He launches quoting a man saying, “Tigers are the polar bears of India,” later offering arcane details regarding the distinction between tiger’s and lion’s anatomy, and again casually states by slipping in this general but ominous declaration, “It was not so long ago, when the end of nature was starting finally/ to become the end of nature,” and reinforces it by meditating concretely on the last person (in the not very distant future mind you) to be mauled by a bear, and considering that we will no longer need to fear being taken down ever again by large predators, even in the context of a zoo, because they will simply be gone, a dream, like the picture of a dinosaur in books, “a story for children.” While he may be ignoring natural disaster when referring to ‘death by nature’ this is probably on purpose, so he can drop the wry bomb to suggest that as long as human kind will be here, violent, gory deaths will remain prevalent (by the hands of policemen and husbands). Still, there’s no sentimentality or whinging or hand-wringing about any of this. Hood is at least half or more a scientist, and rational (and journalistic), before he’s a poet, which makes him all the more effective at his job as a poet. Via stream of consciousness we slide from the death of nature to a commentary on beauty and ugliness of nature versus culture, issues of social injustice, a leap to anecdotes dropped about Thoreau by proximity of referencing his own journal entry quoting Emerson.

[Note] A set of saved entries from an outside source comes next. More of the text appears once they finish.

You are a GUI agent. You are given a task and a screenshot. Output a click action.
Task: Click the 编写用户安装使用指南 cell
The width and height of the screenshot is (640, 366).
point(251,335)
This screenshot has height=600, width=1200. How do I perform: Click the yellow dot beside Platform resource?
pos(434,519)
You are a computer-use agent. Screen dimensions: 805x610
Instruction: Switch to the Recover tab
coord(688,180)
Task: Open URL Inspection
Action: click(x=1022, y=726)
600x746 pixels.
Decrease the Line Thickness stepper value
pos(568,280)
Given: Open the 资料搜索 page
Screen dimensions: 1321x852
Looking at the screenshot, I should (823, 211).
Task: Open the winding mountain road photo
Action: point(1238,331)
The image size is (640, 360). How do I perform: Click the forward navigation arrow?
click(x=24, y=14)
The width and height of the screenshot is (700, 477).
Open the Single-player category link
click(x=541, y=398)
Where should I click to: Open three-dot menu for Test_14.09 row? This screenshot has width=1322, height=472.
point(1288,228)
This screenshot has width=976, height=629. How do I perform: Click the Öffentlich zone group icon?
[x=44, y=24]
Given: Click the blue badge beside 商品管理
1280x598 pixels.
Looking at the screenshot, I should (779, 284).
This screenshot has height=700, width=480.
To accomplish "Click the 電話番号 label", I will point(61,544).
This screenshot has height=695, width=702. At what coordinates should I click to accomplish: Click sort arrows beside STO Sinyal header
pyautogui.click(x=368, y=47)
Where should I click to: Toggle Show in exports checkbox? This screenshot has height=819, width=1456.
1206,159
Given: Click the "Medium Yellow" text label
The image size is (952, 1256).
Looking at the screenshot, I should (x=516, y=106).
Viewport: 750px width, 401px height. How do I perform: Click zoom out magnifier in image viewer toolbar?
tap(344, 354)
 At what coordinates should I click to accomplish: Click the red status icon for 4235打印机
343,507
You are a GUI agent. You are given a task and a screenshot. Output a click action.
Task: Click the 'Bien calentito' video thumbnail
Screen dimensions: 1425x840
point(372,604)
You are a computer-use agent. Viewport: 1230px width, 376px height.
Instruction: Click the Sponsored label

Don’t let the humor and wit of this piece fool you—this is very serious, darkly sad stuff here indeed (knife working between skin and muscle) reminiscent of the satire of Swift or a prophetic parable of Jesus which disarms you long enough to punch you between the eyes. For those who have ears to hear…then

the rush of clarity afterwards.

The problem for us here is that rather than prophecy Hood’s strategic implication is that this parable is more like journalism from the standpoint of resignation and describing as if after the fact what hasn’t quite happened but is all but inevitable. I get the sense he is probably one in a position to know. It hurts to hear the news, but the writing’s so well done I can still take pleasure in how skillfully I’ve been flayed and gutted.